Contaba el domingo pasado la fábula sobre la invención de la teoría liberal de la economía, misma que me contó una economista irlandesa, alta y rubia y pecosa.

Contaba que el profesor Smith, sentado a su escritorio, vio a su madre cruzar el zócalo de la ciudad de Edimburgo hasta la carnicería, luego hasta la panadería, por fin a la cervecería, y entonces fue que escribió en su cuaderno de hojas blancas:

“No es por generosidad que el carnicero, el panadero y el cervecero contribuyen a que nuestra cena llegue cada noche a nuestra mesa. Es por el egoísmo de cada cual”.

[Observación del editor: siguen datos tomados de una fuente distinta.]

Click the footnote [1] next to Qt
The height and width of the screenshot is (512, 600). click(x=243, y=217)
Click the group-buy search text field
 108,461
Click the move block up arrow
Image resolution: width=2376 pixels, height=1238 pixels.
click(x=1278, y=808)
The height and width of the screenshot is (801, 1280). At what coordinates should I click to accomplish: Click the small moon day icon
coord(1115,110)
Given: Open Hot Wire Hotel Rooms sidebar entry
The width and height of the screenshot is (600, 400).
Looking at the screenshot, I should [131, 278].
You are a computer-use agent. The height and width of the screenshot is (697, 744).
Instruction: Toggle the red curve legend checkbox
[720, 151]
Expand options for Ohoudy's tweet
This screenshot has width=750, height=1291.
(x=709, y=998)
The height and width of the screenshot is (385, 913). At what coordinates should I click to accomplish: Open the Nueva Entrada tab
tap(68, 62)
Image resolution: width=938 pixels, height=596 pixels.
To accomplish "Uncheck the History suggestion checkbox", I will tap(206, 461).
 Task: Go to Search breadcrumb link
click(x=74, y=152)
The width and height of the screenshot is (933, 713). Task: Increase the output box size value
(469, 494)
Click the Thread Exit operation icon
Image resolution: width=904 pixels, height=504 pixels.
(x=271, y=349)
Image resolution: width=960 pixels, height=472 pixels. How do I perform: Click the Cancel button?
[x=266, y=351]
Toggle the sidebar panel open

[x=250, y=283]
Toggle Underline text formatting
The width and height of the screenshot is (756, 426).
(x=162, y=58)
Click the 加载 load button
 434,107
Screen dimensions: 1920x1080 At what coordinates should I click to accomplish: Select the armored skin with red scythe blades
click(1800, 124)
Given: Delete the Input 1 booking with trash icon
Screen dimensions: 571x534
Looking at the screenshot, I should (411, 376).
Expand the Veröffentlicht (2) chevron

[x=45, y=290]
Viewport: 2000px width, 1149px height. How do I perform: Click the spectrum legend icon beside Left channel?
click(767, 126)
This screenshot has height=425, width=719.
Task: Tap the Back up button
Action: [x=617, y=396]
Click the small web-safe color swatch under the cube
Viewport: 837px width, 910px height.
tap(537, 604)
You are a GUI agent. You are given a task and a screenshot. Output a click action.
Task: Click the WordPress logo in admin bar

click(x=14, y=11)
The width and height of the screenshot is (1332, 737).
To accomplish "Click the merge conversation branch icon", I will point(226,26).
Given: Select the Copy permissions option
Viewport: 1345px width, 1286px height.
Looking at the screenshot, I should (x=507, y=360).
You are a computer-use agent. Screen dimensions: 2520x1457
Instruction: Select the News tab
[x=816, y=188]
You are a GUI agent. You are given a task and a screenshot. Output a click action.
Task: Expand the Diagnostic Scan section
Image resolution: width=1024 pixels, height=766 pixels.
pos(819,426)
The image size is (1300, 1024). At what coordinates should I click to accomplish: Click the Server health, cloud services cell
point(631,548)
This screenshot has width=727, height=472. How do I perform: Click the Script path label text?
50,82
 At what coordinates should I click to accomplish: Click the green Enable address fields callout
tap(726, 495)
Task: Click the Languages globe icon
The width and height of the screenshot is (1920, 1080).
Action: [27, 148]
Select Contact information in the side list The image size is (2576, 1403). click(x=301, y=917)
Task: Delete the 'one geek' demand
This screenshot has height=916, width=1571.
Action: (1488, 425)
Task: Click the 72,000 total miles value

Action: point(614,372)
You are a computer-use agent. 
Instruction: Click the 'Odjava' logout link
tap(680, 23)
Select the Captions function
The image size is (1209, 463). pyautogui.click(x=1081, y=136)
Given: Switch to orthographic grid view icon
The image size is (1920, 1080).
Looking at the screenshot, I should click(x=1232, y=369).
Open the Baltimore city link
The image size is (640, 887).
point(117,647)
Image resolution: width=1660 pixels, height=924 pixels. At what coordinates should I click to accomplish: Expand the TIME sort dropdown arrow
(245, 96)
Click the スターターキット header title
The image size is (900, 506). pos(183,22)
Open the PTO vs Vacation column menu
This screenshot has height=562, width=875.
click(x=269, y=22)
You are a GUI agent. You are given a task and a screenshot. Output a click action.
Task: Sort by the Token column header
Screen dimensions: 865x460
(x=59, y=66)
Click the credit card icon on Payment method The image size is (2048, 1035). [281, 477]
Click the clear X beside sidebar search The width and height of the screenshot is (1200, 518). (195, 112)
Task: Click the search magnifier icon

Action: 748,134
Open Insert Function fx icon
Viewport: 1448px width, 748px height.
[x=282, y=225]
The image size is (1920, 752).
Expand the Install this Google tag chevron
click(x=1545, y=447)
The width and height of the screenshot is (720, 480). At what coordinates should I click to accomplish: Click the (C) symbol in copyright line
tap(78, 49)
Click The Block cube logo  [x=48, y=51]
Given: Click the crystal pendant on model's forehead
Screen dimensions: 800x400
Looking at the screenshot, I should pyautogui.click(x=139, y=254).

Y luego que su madre en la cocina pasó una hora rebanando, machacando, horneando, cociendo, y el profesor y ella se hubieron sentado a la mesa a cenar, fue que a él se le vino ocurrir, mientras la mano de su madre le acercaba a los labios una rebanada tibia de pan, qué es lo que armoniza todos los egoísmos para que deriven en el bien común de las cenas en cada hogar.

—Eureka —murmuró el profesor—, es una mano invisible.

La señora Smith bien podía haber estado a esas horas jugando bridge en una casa para viudas, dueña de la pequeña fortuna que le había dejado su marido. Pero estaba alimentando a su hijo porque eso la hacía feliz.

Una tigresa desgarra con las fauces el trozo rojo de carne y va colocando en las fauces de sus crías tirones de carne, para que se alimenten, y no se pregunta para qué lo hace. Es evidente para qué: le es un impulso natural alimentar a esos tigrillos que estuvieron hasta hace poco dentro de ella, en su vientre, y que ella ahora ama y protege como a una continuación de ella misma, porque de hecho lo son.

Sucede así en cada especie mamífera: la madre alimenta a sus crías con esa generosidad natural que llamamos amor, pero que a nuestros teóricos humanistas a menudo les sonroja siquiera mencionar, porque está fuera de su cuadro de atención.

O es tal vez al revés: porque les sonroja reconocerse como hijos de una madre, y se sueñan más bien nacidos de su propia imaginación, sacan ese asunto fuera del cuadro de su atención.

O más bien son ambas cosas a la vez: la cultura del egoísmo considera vergonzosas las raíces maternales de la existencia y pasa a retratarla ahí donde no hay madre, solo hijos egoístas, que luchan entre sí por la cena.

En efecto, en su célebre obra “Sobre la riqueza de las naciones”, Adam Smith no menciona a su madre —o a las madres, esposas o hijas, que cocinan a diario las cenas que según Smith llegan a nuestras mesas cada noche por el egoísmo de otras personas. De hecho, al día de hoy, la economía como ciencia y la economía como recuento de transacciones comerciales no contabilizan ese trabajo que no se paga, y que sin embargo es el principal para que la cena llegue cada noche a las mesas.

Como tampoco contabiliza o resarce el trabajo silencioso de los campos donde se recogieron la cebada y el trigo o se alimentó el buey, que luego se convirtieron en nuestra cena.

—Es el mundo al revés el que nos han contado los humanistas —concluye mi amiga economista y se levanta del sofá tan larga y rubia como es. —Primero lo humano, jamás la naturaleza. Cuando es claro que sin naturaleza y los trabajos de quienes la vuelven comida no existiríamos.

Por cierto, cuenta la fábula que esa misma noche Adam Smith encendió el quinqué de su estudio y sentado al escritorio escribió el segundo párrafo más famoso de su tratado. Aquel sobre “una mano invisible que regula los egoísmos para convertirlos en bienestar común.”

—Pamplinas —comentó mi amiga rubia y economista mientras salió al balcón, y una ráfaga de viento le deslizó el vestido de algodón rosa hacia la derecha. —Al día de hoy, esa mano invisible no ha sido vista operando en ninguna parte.

Y que no exista en la realidad es la razón por la que las economías de las democracias liberales sufren a cada década crisis estrepitosas.